The overlapped optical and fluorescence images (Figure 14, left) of the StarP water solution showed an isolated aggregate with a rectangular shape similar to the ones observed above by AFM, TEM Cryo-TEM images, with an average length of ~8 μm and an average width of ~1 μm. Moreover, as reported in Figure 14-right, the fluorescence emission at 650 nm (λ_exc 405 and 543 nm) confirms the porphyrinic nature of the observed microscopic aggregated structure.

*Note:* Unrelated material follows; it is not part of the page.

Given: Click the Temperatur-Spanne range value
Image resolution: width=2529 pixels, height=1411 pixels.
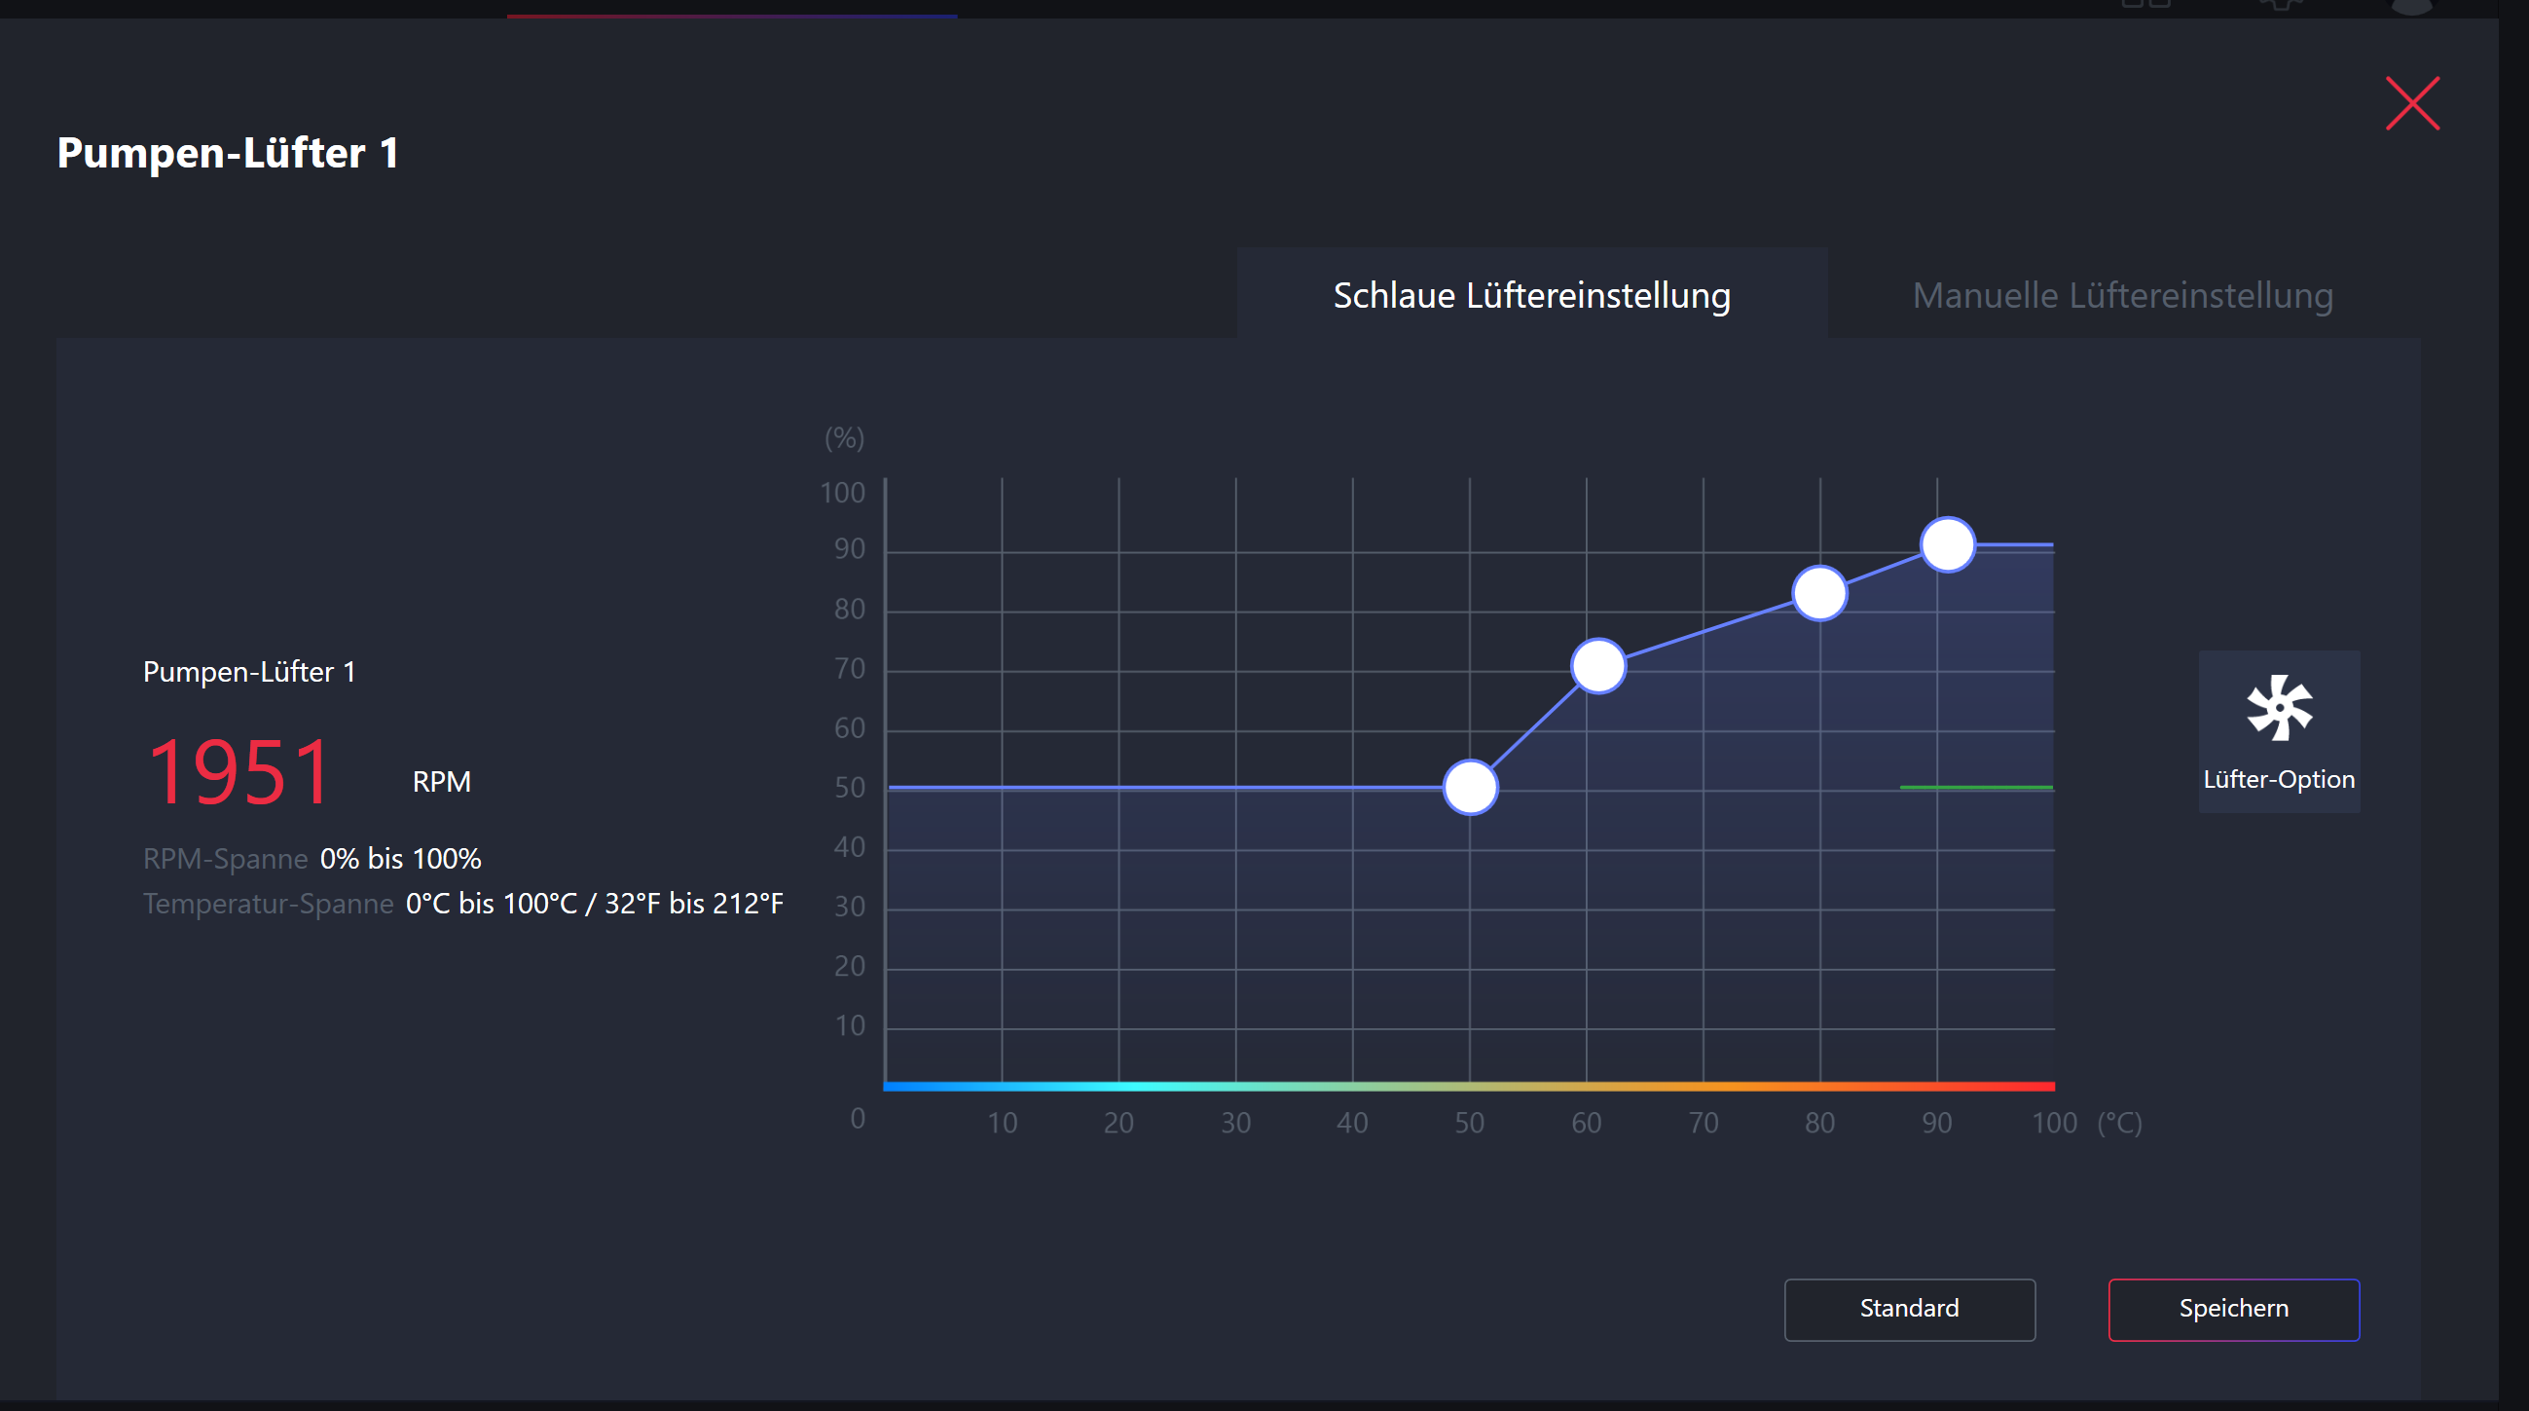Looking at the screenshot, I should tap(594, 902).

Finally, the time-lapse video (see Video S1), acquired with both optical and fluorescence channels on the solution of StarP, shows how the detected microscopic aggregate is locally deforming in the recorded time. Also, nanoscopic aggregates floating under Brownian motion are detectable in the fluorescence channel of acquisition.

4. Conclusions

This study was focused on the relation between the supramolecular aggregates features and the SB phenomenon. Thermally-induced Circular Dichroism was revealed on StarP water solution subjected to weak asymmetry thermal gradient fields. The aggregates’ morphology was investigated in dry conditions through AFM and TEM experiments, revealing that micro-sized aggregates organize themselves into ribbon-like shapes with different sizes. DLS studies evidenced a multi-modal size distribution of the supramolecular aggregates, whose families can be separated through filtration procedures. Subsequent CD experiments suggest a dependence between the supramolecular aggregates’ size and the thermally induced SB phenomenon.

Finally, Cryo-TEM experiments confirmed that the micro-sized aggregates, in water solution, organize themselves into ribbon-like shapes and show local deformations. The occurrence of the supramolecular aggregates motions has also been revealed by confocal laser microscopy in water solution.

Based on the evaluated experimental data, an interpretation to explain how the supramolecular micro-aggregates interact with the weak asymmetric thermal gradients in the solution was elaborated.

Because of the large surface of the microscopic aggregates, they intercept different thermal gradients and, as a consequence, the inhomogeneous thermal flows induce the asymmetric deformation of the supramolecular structure. To make the idea, aggregates intercepting the thermal flows behave similarly to flags in the wind, as shown by Cryo-TEM experiments (Figure 13c) and confocal microscopy (Figure 14 and Video S1). This phenomenon will result in an enantiomeric enrichment of the population of the species, revealed as CD splitting Cotton effect.

Instead, the nano-sized aggregates do not intercept different thermal flows’ intensities, determining a partial orientation with the direction of the thermal flows, generating only LD effect.

The results exposed in this work represent a first approach towards the comprehension of the structure-effect correlation of supramolecular aggregates and the SB phenomenon, useful to shedding light on the spontaneity of the symmetry breaking events occurring in natural systems. As here demonstrated, the cooperative interactions of the supramolecular systems define a supramolecular minimum cut-off size to which the chiral effects induced by weak external stimuli undergo. Thus, the “spontaneity” in symmetry breaking events might be just illusory for low-sized supramolecular aggregates.